La Presse Anarchiste

Témoins intemporels

Le monde va finir. La seule rai­son pour laquelle il pour­rait durer, c’est qu’il existe. Que cette rai­son est faible, com­pa­rée à toutes celles qui annoncent le contraire, par­ti­cu­liè­re­ment à celle-ci : Qu’est-ce que le monde a désor­mais à faire sous le ciel ? — Car, en sup­po­sant qu’il conti­nuât à exis­ter maté­riel­le­ment, serait-ce une exis­tence digne de ce nom du Dic­tion­naire his­to­rique ? Je ne dis pas que le monde sera réduit aux expé­dients et aux désordres bouf­fons du Sud-Amé­rique, que peut-être même nous retour­ne­rons à l’état sau­vage, et que nous irons, à tra­vers les ruines her­bues de notre civi­li­sa­tion, cher­cher notre pâture, un fusil à la main. Non ; car ces aven­tures sup­po­se­raient encore une cer­taine éner­gie vitale, écho des pre­miers âges. Nou­vel exemple et nou­velles vic­times des inexo­rables lois morales, nous péri­rons par où nous avons cru vivre. La méca­nique nous aura tel­le­ment amé­ri­ca­ni­sés, le pro­grès aura si bien atro­phié en nous toute la par­tie spi­ri­tuelle, que rien, par­mi les rêve­ries san­gui­naires, sacri­lèges ou anti­na­tu­relles des uto­pistes, ne pour­ra être com­pa­ré à ses résul­tats posi­tifs. Je demande à tout homme qui pense de me mon­trer ce qui sub­siste de la vie. De la reli­gion, je crois inutile d’en par­ler et d’en cher­cher les restes, puisque se don­ner la peine de nier Dieu est le seul scan­dale, en pareilles matières. La pro­prié­té avait dis­pa­ru vir­tuel­le­ment avec la sup­pres­sion du droit d’aînesse ; mais le temps vien­dra où l’humanité, comme un ogre ven­geur, arra­che­ra leur der­nier mor­ceau à ceux qui croient avoir héri­té légi­ti­me­ment des révo­lu­tions. Encore, là ne serait pas le mal suprême.
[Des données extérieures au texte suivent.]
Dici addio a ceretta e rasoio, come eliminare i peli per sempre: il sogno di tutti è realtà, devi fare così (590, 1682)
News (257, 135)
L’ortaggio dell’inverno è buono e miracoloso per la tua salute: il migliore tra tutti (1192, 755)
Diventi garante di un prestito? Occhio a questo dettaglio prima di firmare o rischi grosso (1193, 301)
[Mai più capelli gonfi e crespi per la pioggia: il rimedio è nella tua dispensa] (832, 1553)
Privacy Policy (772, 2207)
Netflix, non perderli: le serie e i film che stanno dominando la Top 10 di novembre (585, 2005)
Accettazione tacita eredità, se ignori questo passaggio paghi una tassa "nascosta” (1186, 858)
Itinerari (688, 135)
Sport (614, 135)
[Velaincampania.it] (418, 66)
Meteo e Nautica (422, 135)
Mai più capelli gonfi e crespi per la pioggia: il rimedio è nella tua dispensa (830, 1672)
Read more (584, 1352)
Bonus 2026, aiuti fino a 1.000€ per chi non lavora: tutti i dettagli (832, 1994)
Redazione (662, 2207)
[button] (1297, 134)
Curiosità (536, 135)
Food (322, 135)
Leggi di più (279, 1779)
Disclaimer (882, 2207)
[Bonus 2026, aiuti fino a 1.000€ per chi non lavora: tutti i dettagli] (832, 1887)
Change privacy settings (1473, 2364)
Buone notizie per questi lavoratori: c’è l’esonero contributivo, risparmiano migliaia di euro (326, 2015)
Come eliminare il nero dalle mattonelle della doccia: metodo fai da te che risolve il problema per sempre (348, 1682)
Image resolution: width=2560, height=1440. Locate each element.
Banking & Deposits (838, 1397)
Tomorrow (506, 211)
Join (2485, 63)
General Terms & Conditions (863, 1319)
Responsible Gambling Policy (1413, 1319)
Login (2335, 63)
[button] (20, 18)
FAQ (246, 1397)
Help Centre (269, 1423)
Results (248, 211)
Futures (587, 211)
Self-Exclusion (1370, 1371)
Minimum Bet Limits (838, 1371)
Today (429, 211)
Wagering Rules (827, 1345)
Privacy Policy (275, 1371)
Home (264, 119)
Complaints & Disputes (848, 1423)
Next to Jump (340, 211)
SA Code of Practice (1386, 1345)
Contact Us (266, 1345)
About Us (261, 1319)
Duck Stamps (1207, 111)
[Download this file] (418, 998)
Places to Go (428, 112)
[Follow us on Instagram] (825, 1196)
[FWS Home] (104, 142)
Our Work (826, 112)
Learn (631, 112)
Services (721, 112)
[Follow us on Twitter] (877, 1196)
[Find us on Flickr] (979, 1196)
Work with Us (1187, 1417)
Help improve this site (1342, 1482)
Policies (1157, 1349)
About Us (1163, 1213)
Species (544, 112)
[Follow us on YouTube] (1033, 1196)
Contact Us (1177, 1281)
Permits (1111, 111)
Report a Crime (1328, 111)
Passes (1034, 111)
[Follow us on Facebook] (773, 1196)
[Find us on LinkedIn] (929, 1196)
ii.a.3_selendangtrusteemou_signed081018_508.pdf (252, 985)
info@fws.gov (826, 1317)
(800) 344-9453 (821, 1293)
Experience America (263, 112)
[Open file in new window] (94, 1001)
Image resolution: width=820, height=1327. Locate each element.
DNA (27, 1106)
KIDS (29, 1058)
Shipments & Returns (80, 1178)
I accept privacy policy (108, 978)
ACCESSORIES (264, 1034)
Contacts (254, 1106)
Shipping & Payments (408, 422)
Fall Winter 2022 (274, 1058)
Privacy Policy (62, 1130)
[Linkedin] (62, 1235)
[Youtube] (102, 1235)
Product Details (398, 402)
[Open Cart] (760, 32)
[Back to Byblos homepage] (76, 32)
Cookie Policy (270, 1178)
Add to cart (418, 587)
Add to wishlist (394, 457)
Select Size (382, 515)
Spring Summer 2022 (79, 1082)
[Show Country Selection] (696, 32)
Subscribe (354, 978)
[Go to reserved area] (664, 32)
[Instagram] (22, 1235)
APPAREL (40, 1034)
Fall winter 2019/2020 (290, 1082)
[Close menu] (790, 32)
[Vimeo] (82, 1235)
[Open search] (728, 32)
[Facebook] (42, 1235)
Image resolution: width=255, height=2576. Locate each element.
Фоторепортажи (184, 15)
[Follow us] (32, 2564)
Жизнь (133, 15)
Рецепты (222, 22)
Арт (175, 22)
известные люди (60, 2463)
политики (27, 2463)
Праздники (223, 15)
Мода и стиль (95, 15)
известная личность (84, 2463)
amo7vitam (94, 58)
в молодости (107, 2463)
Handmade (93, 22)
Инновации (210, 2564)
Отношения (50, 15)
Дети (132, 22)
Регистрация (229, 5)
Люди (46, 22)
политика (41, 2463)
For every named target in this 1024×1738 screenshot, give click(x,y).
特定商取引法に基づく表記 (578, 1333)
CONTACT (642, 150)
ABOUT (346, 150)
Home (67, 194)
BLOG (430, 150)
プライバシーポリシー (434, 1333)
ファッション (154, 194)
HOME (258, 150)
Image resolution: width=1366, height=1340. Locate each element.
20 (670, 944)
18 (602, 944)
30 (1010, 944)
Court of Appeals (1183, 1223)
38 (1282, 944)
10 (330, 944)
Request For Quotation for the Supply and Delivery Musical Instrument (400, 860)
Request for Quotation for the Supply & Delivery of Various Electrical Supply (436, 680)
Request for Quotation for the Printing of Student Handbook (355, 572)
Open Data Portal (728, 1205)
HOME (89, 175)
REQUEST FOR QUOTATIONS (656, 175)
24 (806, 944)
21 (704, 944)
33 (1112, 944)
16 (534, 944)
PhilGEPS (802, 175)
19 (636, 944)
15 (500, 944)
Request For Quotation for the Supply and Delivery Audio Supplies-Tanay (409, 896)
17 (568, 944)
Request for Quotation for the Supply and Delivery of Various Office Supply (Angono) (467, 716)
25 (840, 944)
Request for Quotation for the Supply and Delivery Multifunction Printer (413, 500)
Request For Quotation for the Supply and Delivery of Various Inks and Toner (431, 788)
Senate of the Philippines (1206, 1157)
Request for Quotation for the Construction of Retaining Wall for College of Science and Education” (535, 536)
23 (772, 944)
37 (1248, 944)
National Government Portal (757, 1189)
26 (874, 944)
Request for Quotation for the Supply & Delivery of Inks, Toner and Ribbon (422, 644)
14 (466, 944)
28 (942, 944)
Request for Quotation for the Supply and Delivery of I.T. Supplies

L’imagination humaine peut conce­voir, sans trop de peine, des répu­bliques ou autres États com­mu­nau­taires, dignes de quelque gloire, s’ils sont diri­gés par des hommes sacrés, par de cer­tains aris­to­crates. Mais ce n’est pas par­ti­cu­liè­re­ment par des ins­ti­tu­tions poli­tiques que se mani­fes­te­ra la ruine uni­ver­selle, ou le pro­grès uni­ver­sel ; car peu m’importe le nom. Ce sera par l’avilissement des cœurs. Ai-je besoin de dire que le peu qui res­te­ra de poli­tique se débat­tra péni­ble­ment dans les étreintes de l’animalité géné­rale, et que les gou­ver­nants seront for­cés, pour se main­te­nir et pour créer un fan­tôme d’ordre, de recou­rir à des moyens qui feraient fris­son­ner notre huma­ni­té actuelle, pour­tant si endurcie ?

(Fusées)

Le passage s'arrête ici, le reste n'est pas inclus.